OxBlog

Wednesday, June 02, 2004

# Posted 11:05 AM by Patrick Belton  

SOMETHING NOT QUITE ADDING UP HERE: I don't really feel any particular need either to defend or to villify Ahmad Chalabi here, but there's one bit to the story as it now stands that I don't quite understand.

So as CNN and other news outlets are now reporting, Chalabi becomes aware that the United States has cracked the codes by which Iran encrypts its secret transmissions. Chalabi gives this information to the Iranian intelligence chief in Baghdad, who relays it to Tehran - but using one of the codes which he'd just become aware that the Americans had cracked. The Americans, reading this transmission (as they had cracked the Iranian codes - see previous sentence), then become aware that Chalabi had passed this information on to the Iranian intelligence station in Baghdad.
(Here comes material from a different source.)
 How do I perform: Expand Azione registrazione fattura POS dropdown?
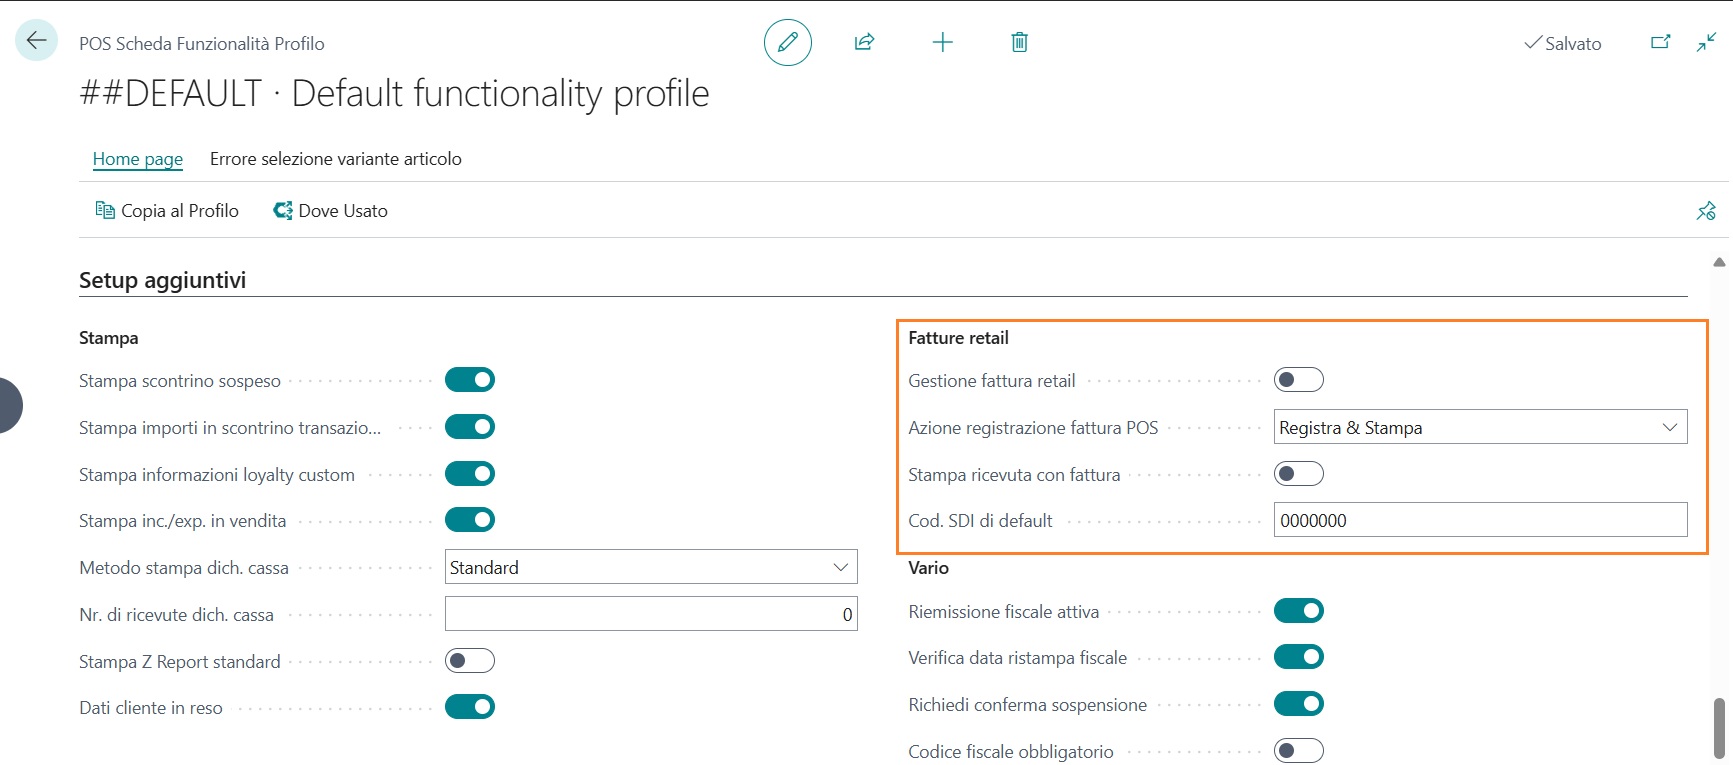(1480, 427)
This doesn't quite seem to add up - which doesn't mean that Chalabi didn't betray us, is indeed our friend, or is even a nice guy - but why wouldn't the Iranians, who are apparently good at this game, relay the information to Tehran via a courier, instead of using a compromised channel? It seems they'd only act they way they did if: (1) their station chief in Baghdad was phenomenally stupid (which is, I suppose, always a possibility), or (2) if they had a grievance against Chalabi, and/or (3) believed that souring his relations with Washington was more in their nation's interests than, say, using the cracked code to send misleading information to the Americans. I suppose there's also one remaining possibility, (4) that they assumed in error that they had a safe code they could rely upon - but such a calculation is bound to be risky, once you know that the Americans have broken at least some of your codes - and why risk losing a valuable means for misdirecting one of your major adversaries, when you could test the safety of your different channels by (as they indeed did) transmitting test messages to see whether the Americans would act in such a way to indicate they'd read them?

Again, this isn't to say that Chalabi is a nice guy, or that I'd want to open a joint banking account with him in Jordan - but I'll still be curious to see if some of these incongruencies become settled as the story unfolds.